The Supreme Court yesterday granted the Bush Administration's requests to intervene in two important environmental cases the White House wants overturned.
The first one involves whether the White House can continue to keep secret records of Vice President Cheney's Energy Task Force, which shaped the controversial energy bill currently stalled in the Senate. The second case involves whether the Administration should have to conduct an environmental study before issuing permits to trucks from Mexico.
In the energy task force case, public interest groups won access to some information about who was on the task force and how it operated, but Cheney appealed.
Created by presidential executive order in 2001, the task force routinely met behind closed doors and recommended a host of industry-backed proposals, such as opening the Arctic National Wildlife Refuge and many other public lands to oil and gas drilling. Cheney has repeatedly refused to reveal who his group met with, even to Congress's investigative arm, the General Accounting Office.[1]
In the Mexican trucks case, a federal appeals court ruled in January that the Administration violated environmental laws when it took steps to grant Mexican trucks full access to U.S. highways without adequately reviewing their environmental impact. The Bush Administration then asked the Supreme Court to step in, even though the Department of Transportation had already begun to comply with the court order.
At least 30,000 Mexico-domiciled diesel trucks could enter the U.S. per year, including many older, pre-1994 trucks that are the most egregious polluters.

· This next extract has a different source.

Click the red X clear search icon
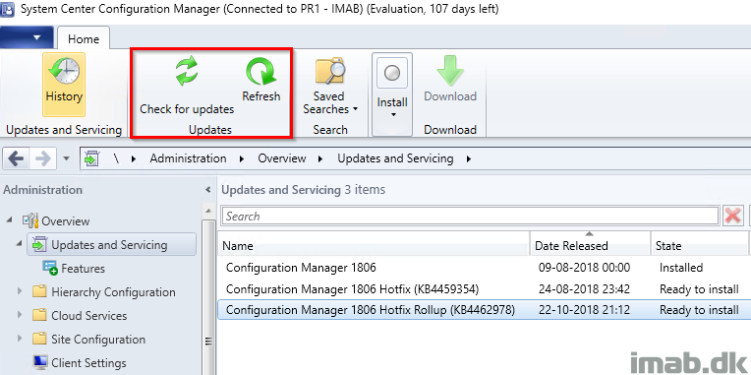This screenshot has width=751, height=375. pyautogui.click(x=733, y=217)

A study shows that by the year 2010, trucks from Mexico will emit twice as much particulate matter and nitrogen oxides as U.S. trucks.[2]
Meanwhile, one of the Supreme Court justices who will decide "Cheney v U.S. District Court" was the guest of the vice president last week, the Washington Post reports.[3] Justice Antonin Scalia joined Administration leaders celebrating the holidays at the Cheneys' Christmas party in the vice president's residence last Thursday.